= FEAST test =

European air traffic controller selection test

The First European Air Traffic Controller Selection Test (FEAST) is a tool that helps Air Navigation Service Providers (ANSPs) identify the most suitable candidates for the job of air traffic controllers. FEAST was designed by and made available by Eurocontrol, the European Organisation for the Safety of Air Navigation. It is used by 44 organisations, including civil and military European Air Navigation Service Providers and certified ATC aviation training academies and universities.

==Structure==
The FEAST test package consists of 3 modules:
- FEAST I – a set of cognitive tests and an English language test
- FEAST II – two ATC work sample tests
- FEAST III – a personality questionnaire
Tests are administered in a standardized way, and all results are scored by computer. This is done to ensure the objectivity of the process. The first phase of FEAST aims at measuring basic skills and abilities in decision-making, logical reasoning, visual perception, attention, multi-tasking, and spatial orientation. This phase also includes a test on English language knowledge. All parts of the FEAST I consist of multiple choice questions. Once the candidate has successfully passed the FEAST I tests, they may be invited to attend a second round of testing. In this second phase they do one or two work sample tests:
- the FEAST Dynamic ATC Radar test (FEAST DART)
- and possibly the FEAST Multipass test
These tests are aimed at measuring the multi-tasking abilities. The tests are more complex and require the candidates to perform a number of different tasks at the same time. The third phase of FEAST consists of the assessment of personality traits and behavioral tendencies. The exact content of this phase differs among organizations that use FEAST.

==Preparation for FEAST==
The tests are demanding in terms of concentration. Resilience and perseverance are required. Therefore, EUROCONTROL advises that the candidates should only attend the testing in a good physical and mental condition. EUROCONTROL discourages specific test preparation; however, there are some general areas in which the candidates can prepare themselves:
- In case of non-native speakers of English, applicants can prepare by improving their general level of English proficiency.
- Applicants may familiarize themselves with basic aviation concepts and terminology (although no ATC background knowledge is required to perform FEAST).
- Candidates could look for information about Air Traffic Control (ATC) and the job of an Air Traffic Controller to familiarise themselves with the challenges and demands of the job.
FEAST tests are designed for beginners with no background in ATC. The tests instructions are very detailed and ensure that everything is explained before the tests start.

==Result==

A result is given directly after the test, or via a letter, e-mail or phone call. These results are computed by the central computer of Eurocontrol in Brussels (each candidate is connected with this computer via internet). The score required to proceed to the next round of selection differs from one air traffic control organisation to another. If a candidate has already successfully participated in a FEAST test, Eurocontrol offers a special certificate for trying it again elsewhere. Each company has a different opinion of whether an applicant is allowed to try the test again or not. According to the rules of Eurocontrol, unsuccessful applicants must wait 2 years before a second attempt.

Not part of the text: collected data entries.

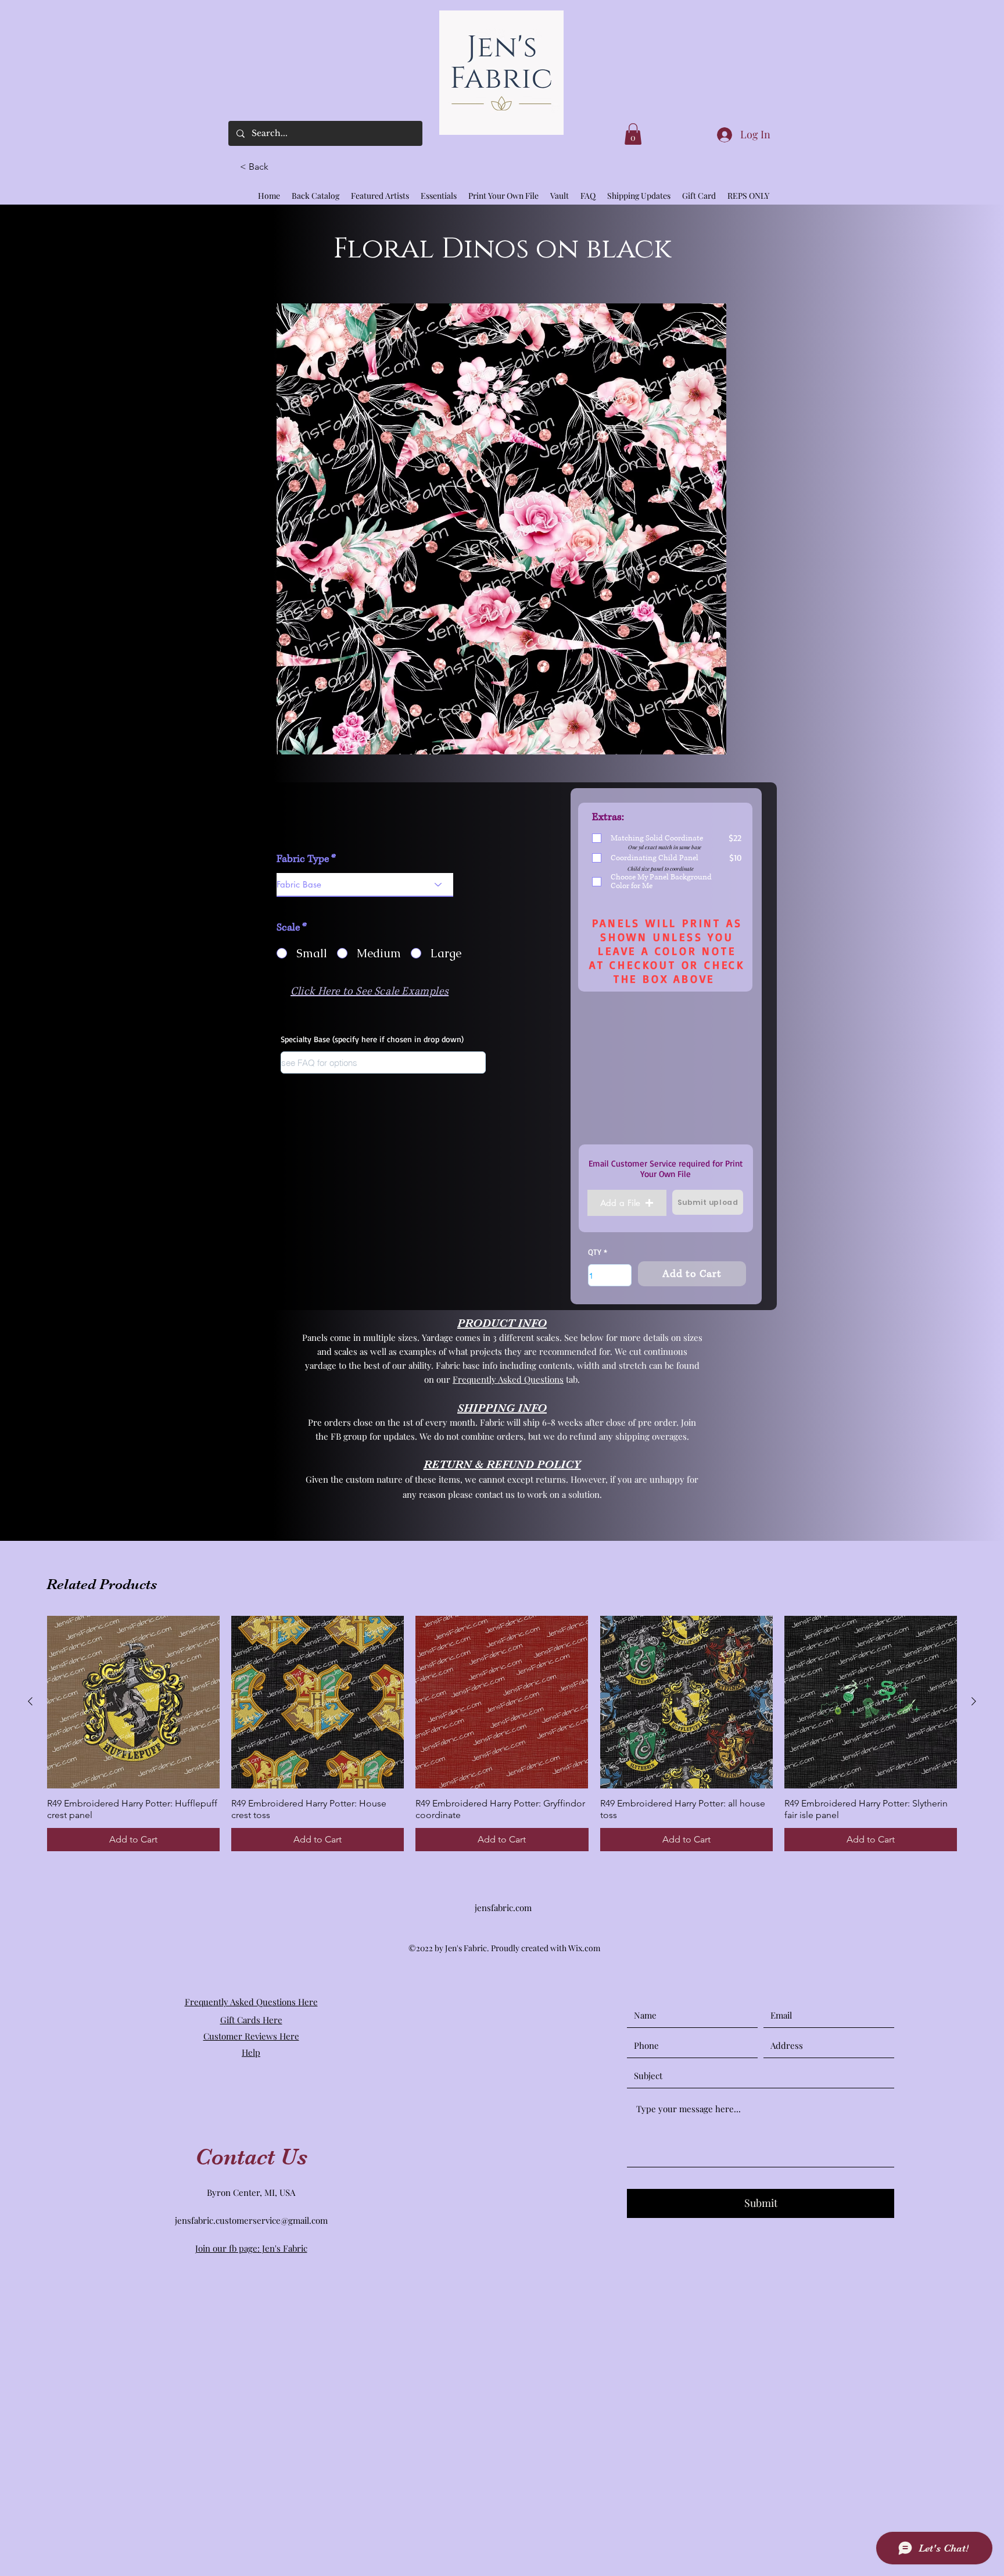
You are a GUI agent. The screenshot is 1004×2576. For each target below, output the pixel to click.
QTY (594, 1252)
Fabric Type (303, 859)
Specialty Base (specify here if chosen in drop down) (372, 1039)
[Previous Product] (30, 1701)
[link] (633, 134)
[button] (259, 166)
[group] (502, 1733)
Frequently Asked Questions (508, 1379)
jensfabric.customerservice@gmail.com (251, 2220)
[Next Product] (974, 1701)
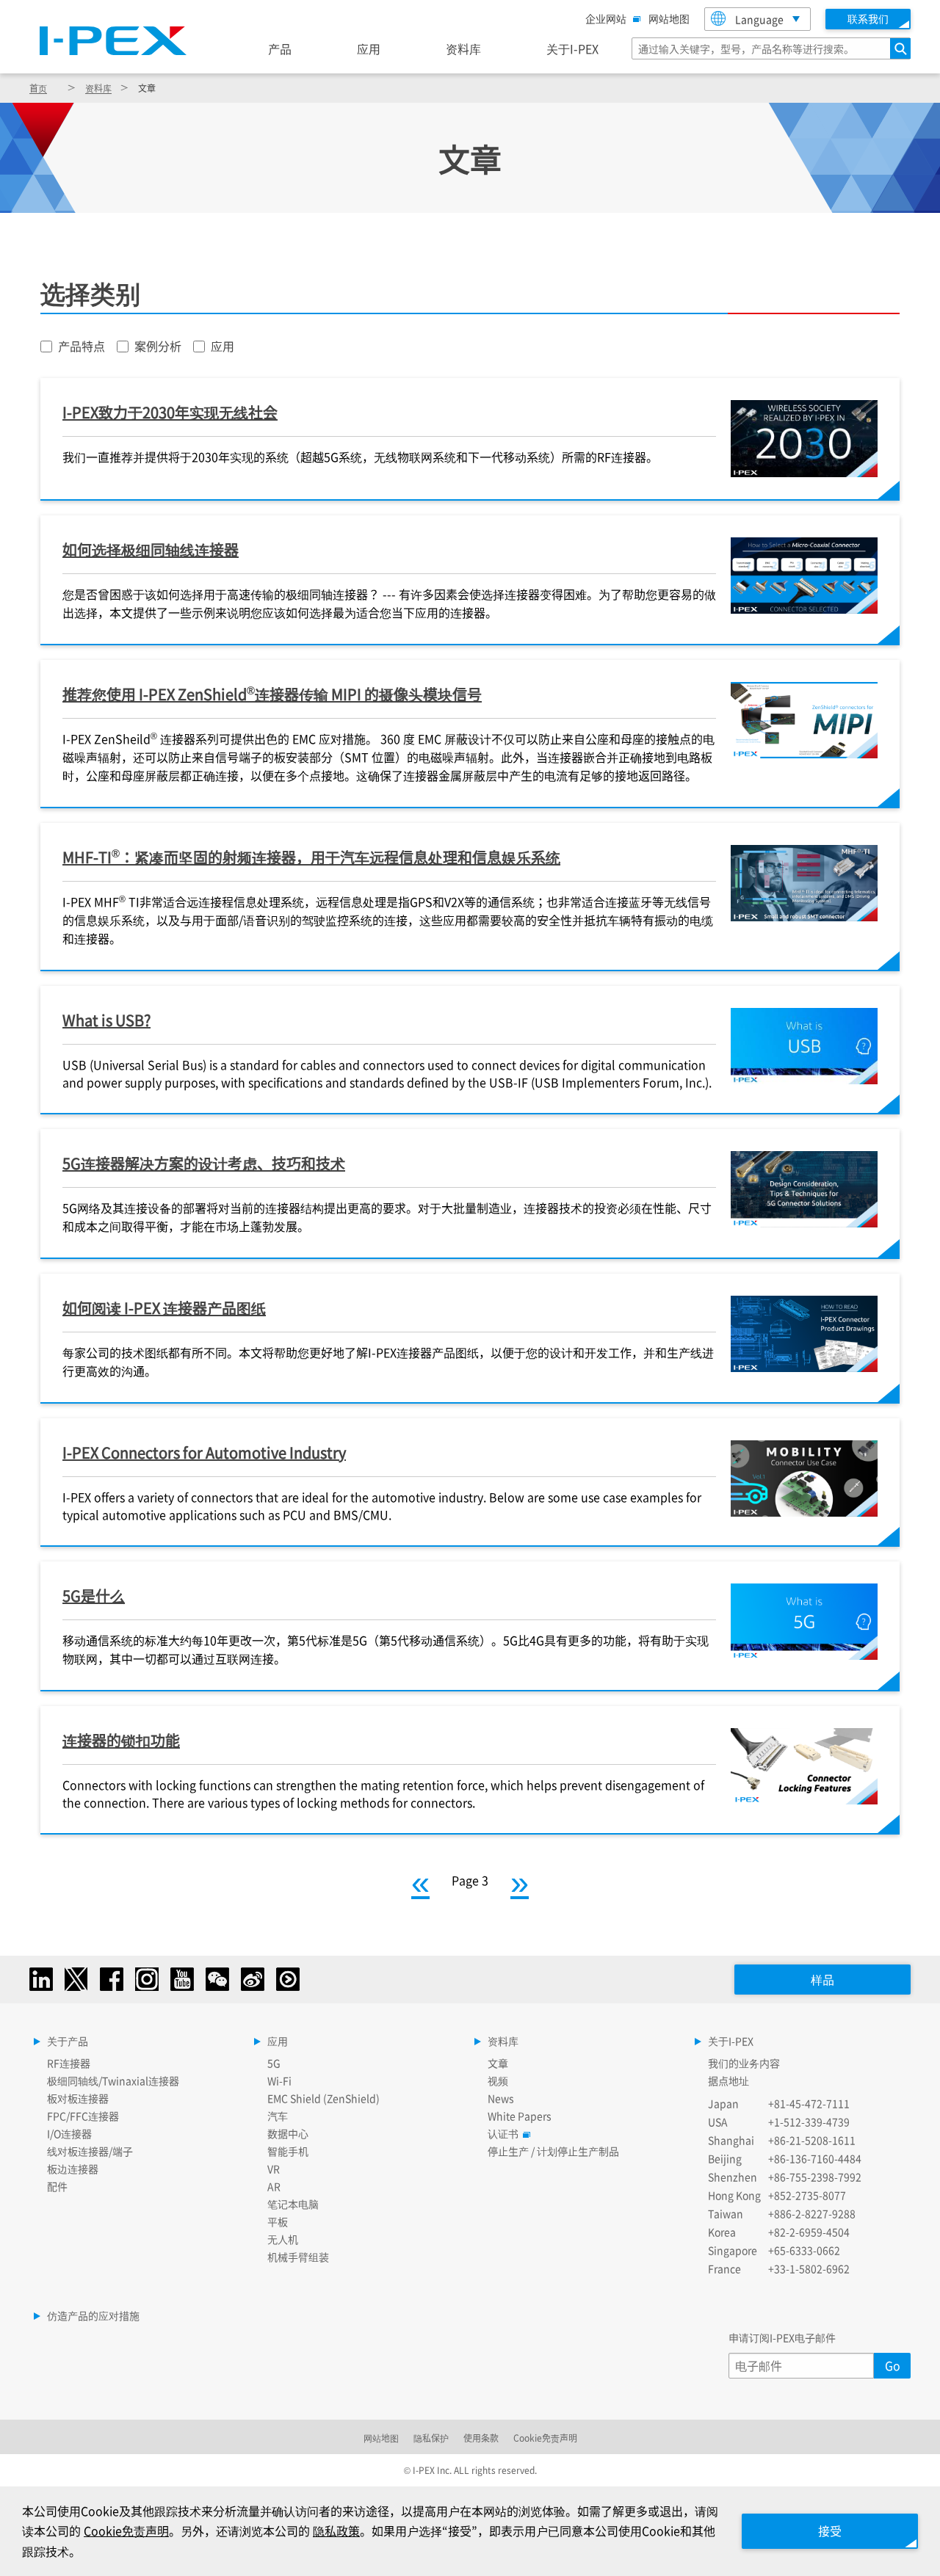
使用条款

==Criticism and commendation of the FEAST test==

Although 44 member states of Eurocontrol use the FEAST test, it is not as popular elsewhere. The reason for this is that, until January 2015, the test could only be provided to ANSPs and ATC training academies in Eurocontrol member states. A particular criticism of the FEAST test refers to the English part of the FEAST test: some national air traffic control organisations add (after a successful FEAST test) an oral English test (a conversation with a native English speaking air traffic controller). The results of this oral English test are equivalent to the so-called "ICAO Level 4 English Knowledge Requirement"[1], which every pilot and air traffic controller must have. People who obtain relatively low scores in the English part of the FEAST test often pass this second English test easily and one can doubt how objective the English part of the FEAST test actually is.

On the other hand, the FEAST test is seen to be a very fair test: if this test is taken directly at Eurocontrol, all travel expenses and costs of hotels are reimbursed, as far as the applicant's residence is out of an area of 50 km from the Maastricht upper area control centre. Everyone, especially those of poorer member-countries of Eurocontrol, has a fair and realistic chance. Excessively so, no specific knowledge of mathematics or physics are required. Psychological "pre-selections" do not exist either. Applicants from all member countries of Eurocontrol are encouraged to participate and since the systems of education of each of the member states are rather different, Eurocontrol sets the priority of the FEAST test on basic skills. Additionally, unlike some other national air traffic control organisations, multiple attempts are possible.